The situation is coming amid continued blockades and closures of Libya’s oil-producing and export infrastructure, the corporation said yesterday, as political crisis continue to rip the north African country apart. 

The Libya owned state oil company said in a statement that it is considering declaring force majeure within the next 72 hours unless production and shipment of oil resume in the Gulf of Sirte.

The Gulf of Sirte hosts the oil export terminals Zueitina, Brega, Ras Lanuf, and Es Sider.

In the statement, chairman of NOC, Mustafa Sanalla, said government is responsible for the sovereignty of its institutions, and no individual, minister, or entity should be allowed to politicize the oil sector to use it as a bargaining chip in any negotiations, bargaining.

Talks about possible force majeure is coming after weeks of protests and closures amid the new rift in Libya’s political class over who should be governing the country.

Libya is perhaps the only country in recent history with two heads of government. The most recent rivalry in the country is between Fathi Bashaga, the Prime Minister appointed by the parliament earlier this year, and Prime Minister Abdul Hamid Dbeibah, who was appointed last year through a process backed by the United Nations.

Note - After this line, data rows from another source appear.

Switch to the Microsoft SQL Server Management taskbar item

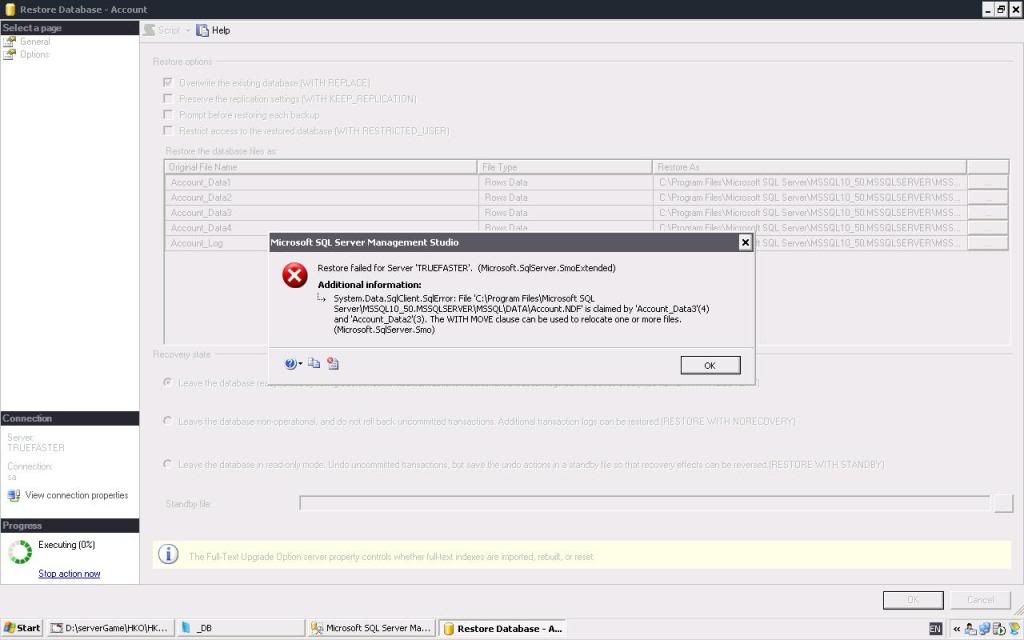[371, 628]
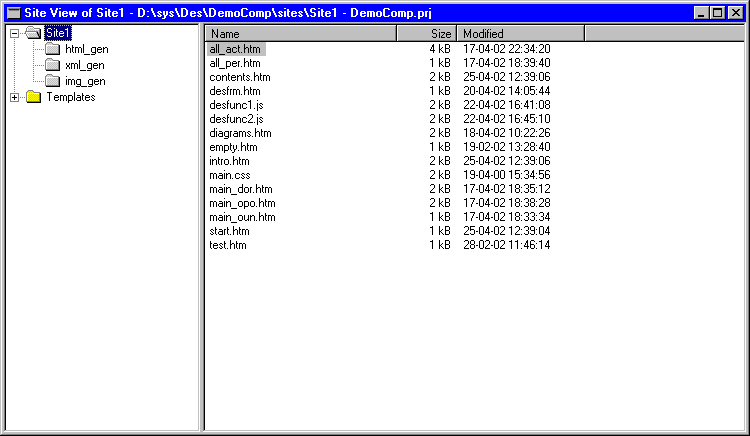Click the xml_gen folder icon

tap(53, 65)
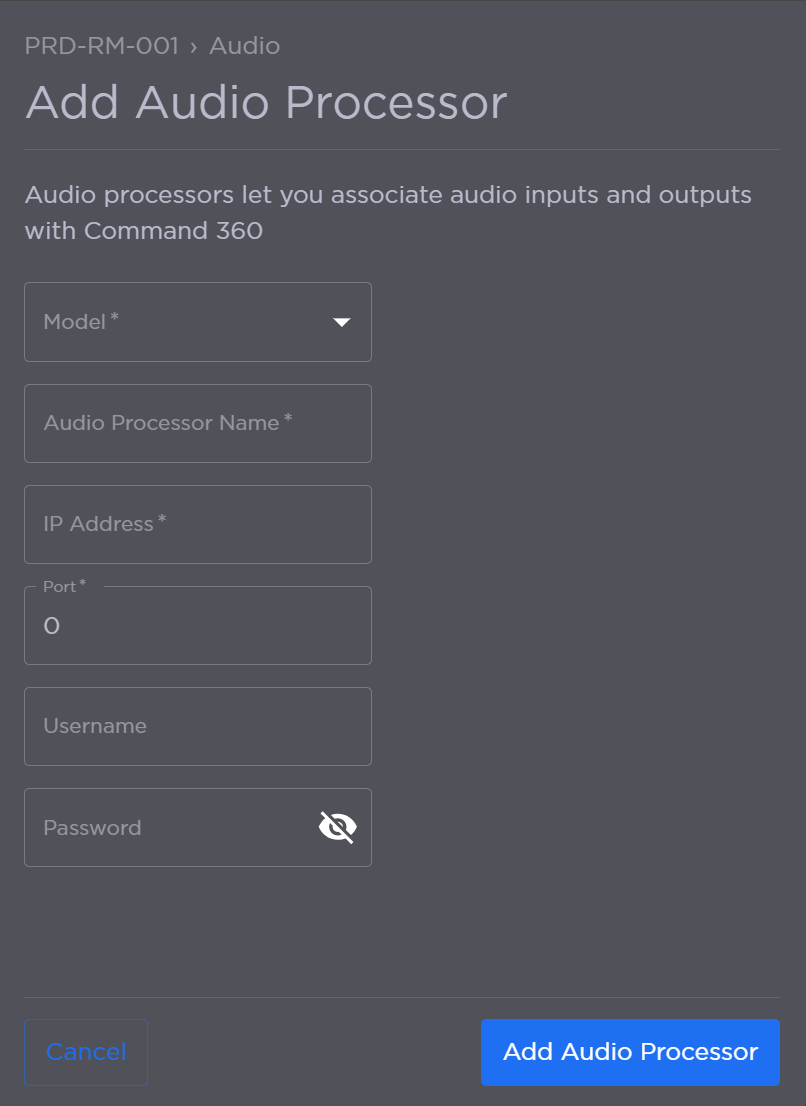Click the Add Audio Processor button

tap(629, 1052)

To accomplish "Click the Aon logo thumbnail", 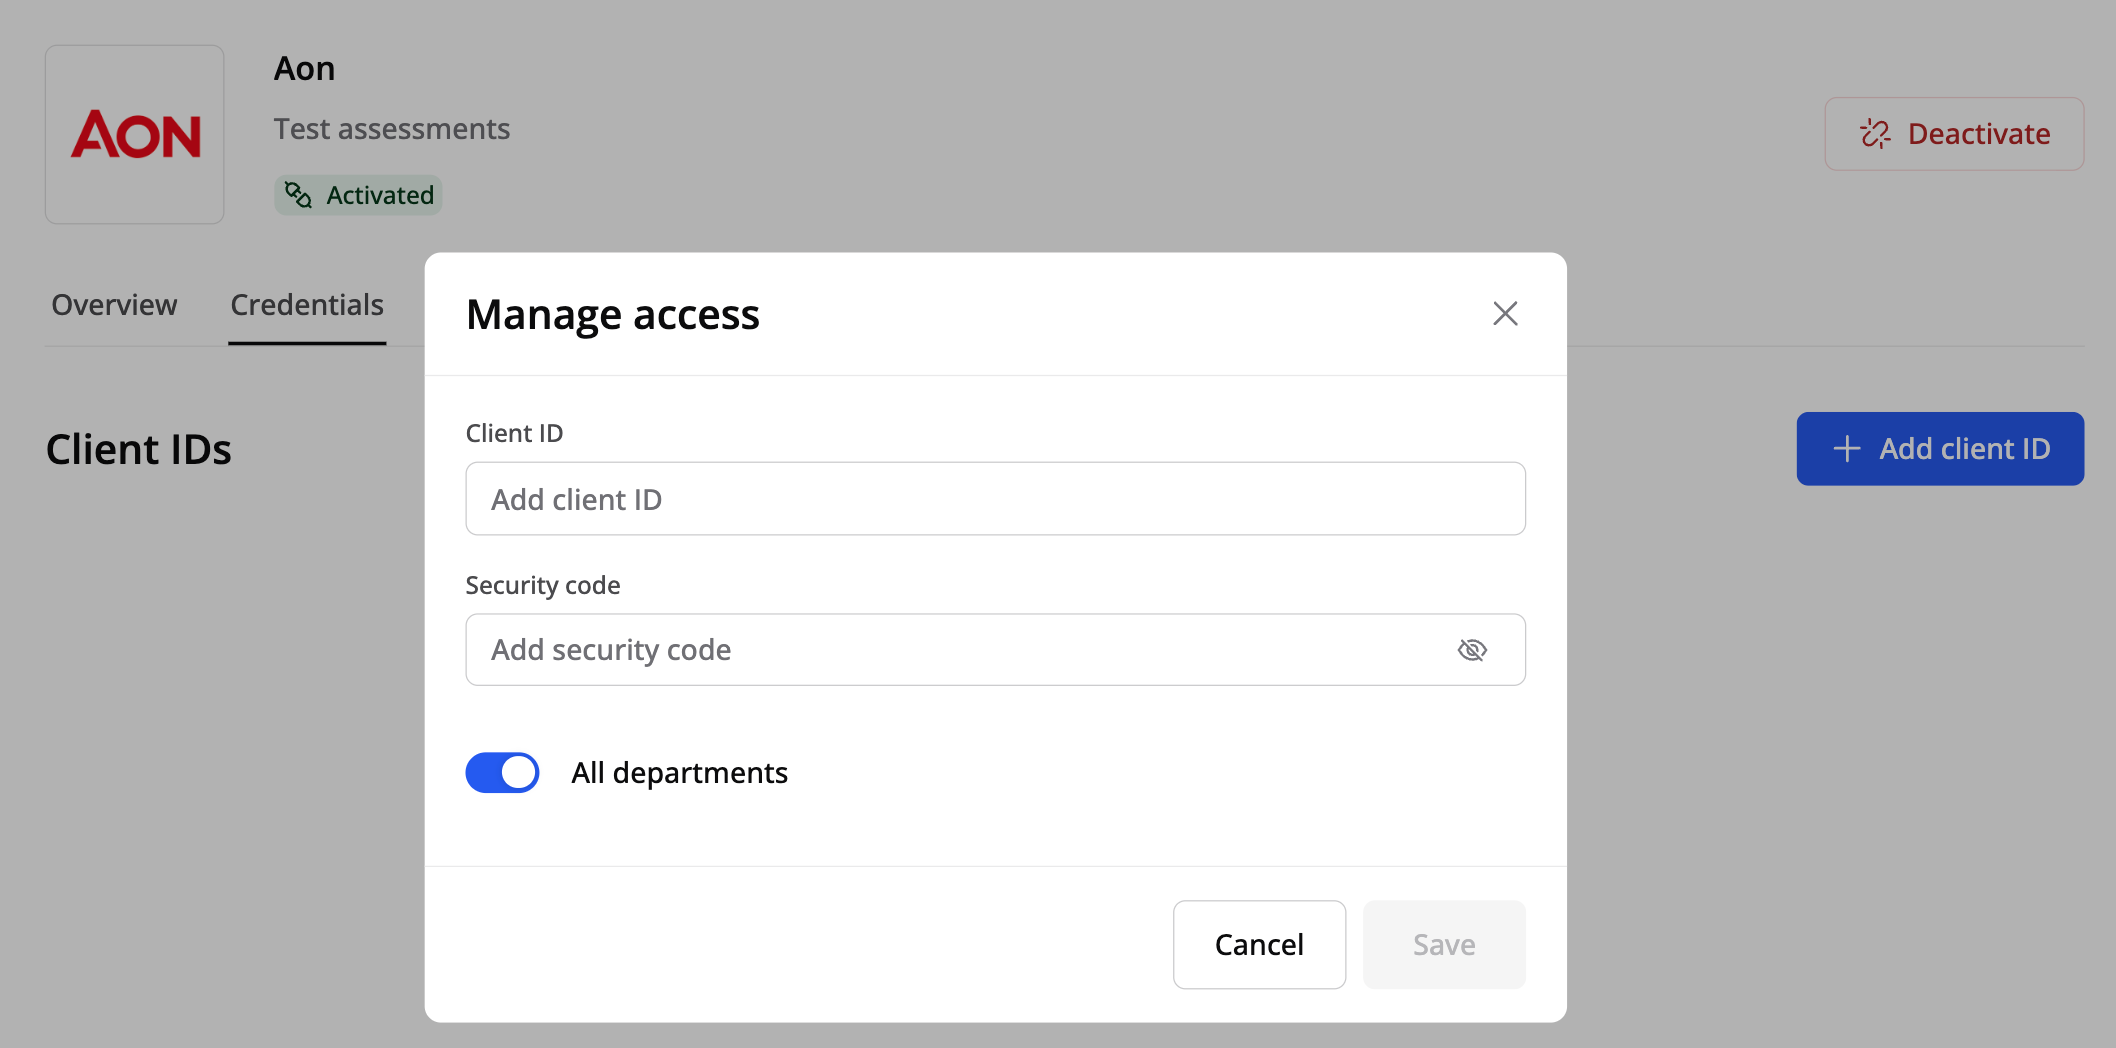I will click(135, 134).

Dbeibah refuses to cede power. Bashaga is now based in Sirte in the east of Libya, while Dbeibah is based in Tripoli. Both are occupying strategic locations in the country.

The most recent blockades of oil ports have been mostly instigated by factions in the east, including such allied with eastern strongman Khalifa Haftar and the Libyan National Army (LNA) he leads.

News reports say Libya’s oil production has suffered since April, with output estimated at below 1 million barrels per day (bpd), with some reports suggesting it may have been as low as 100,000 bpd two weeks ago.

Amid the political instability, Libyan oil production is also unstable, and shutdowns of exports could occur at any time, further tightening the global oil market, which is already tight on supply.